◆ **Objectif A**:
Pour chacun des énoncés suivants, indiquez s'il est conforme au texte sur le Vietnam, en répondant par oui ou non et en citant les mots décisifs du texte : (i) Huit millions de citadins du Nord durent regagner leur village d'origine. (ii) En 1975, le taux d'urbanisation du Nord dépassait 40 %. (iii) Le régime de Hanoi créa trois régions autonomes pour les communautés montagnardes.
◆ **Objectif B**:
D'après le texte sur le Vietnam, qu'est-ce que le régime de Hanoi obtenait des communautés montagnardes en échange des régions autonomes ?

◆ **Texte**:
++++++++

Dans le Nord, les habitants de Hanoi, de Hai-Phong et de plusieurs villages furent évacués vers les régions rurales. Huit millions de citadins durent gagner leur village d'origine. Le nouveau régime désirait sans doute protéger les populations des bombardements, mais il s'agissait avant tout de détruire la classe moyenne et d'éradiquer les «habitudes bourgeoises» attribuées aux citadins. En 1975, le taux d'urbanisation était à son maximum dans le Sud (plus de 40 %) et à son minimum dans le Nord (12 %). Ce double exode, au sud et au nord, aura contribué à éliminer la petite bourgeoisie urbaine née au cours des années 1920. Pendant les années que dura la guerre du Vietnam (1954-1975), le Nord communiste et le Sud capitaliste traitèrent différemment les minorités et l'enseignement des langues étrangères.

6.2 Le traitement des langues au Vietnam du Nord

Le régime de Hanoi au nord, discernant des attitudes séparatistes de la part des minorités tribales, pratiqua une politique d'accommodement en créant deux régions autonomes pour les communautés montagnardes en échange de leur acceptation du contrôle politique de Hanoi. En proposant une administration autonome limitée, les dirigeants de Hanoi espéraient que l'intégration des minorités dans la société vietnamienne pourrait se faire plus aisément.

++++++++

◆ **Extrait des données**:

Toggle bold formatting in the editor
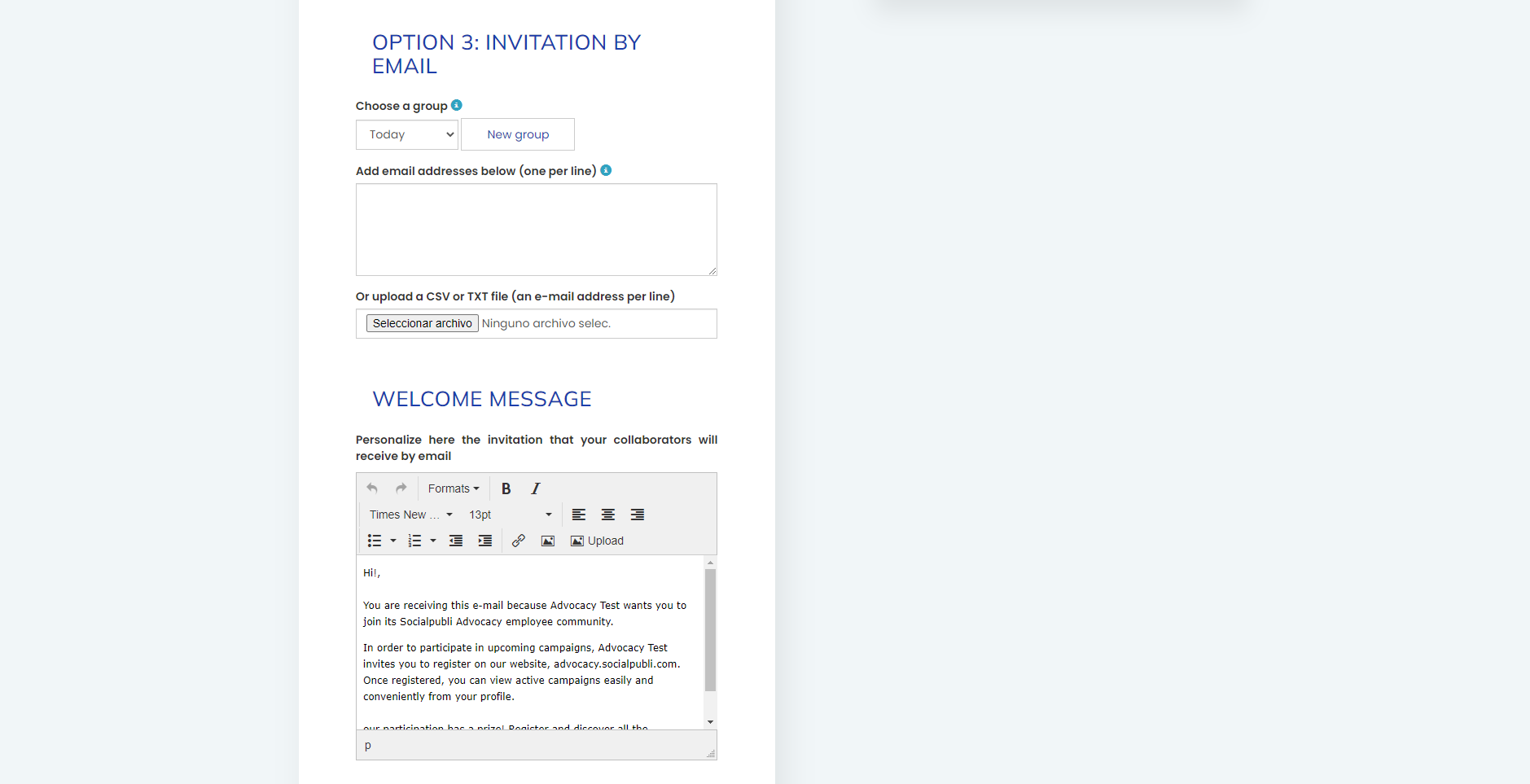This screenshot has height=784, width=1530. point(506,488)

++++++++

◆ **Corrigé A**:
(i) Oui : « Huit millions de citadins durent gagner leur village d'origine. »
(ii) Non : « à son minimum dans le Nord (12 %) ».
(iii) Non : « en créant deux régions autonomes pour les communautés montagnardes ».

◆ **Corrigé B**:
Leur acceptation du contrôle politique de Hanoi.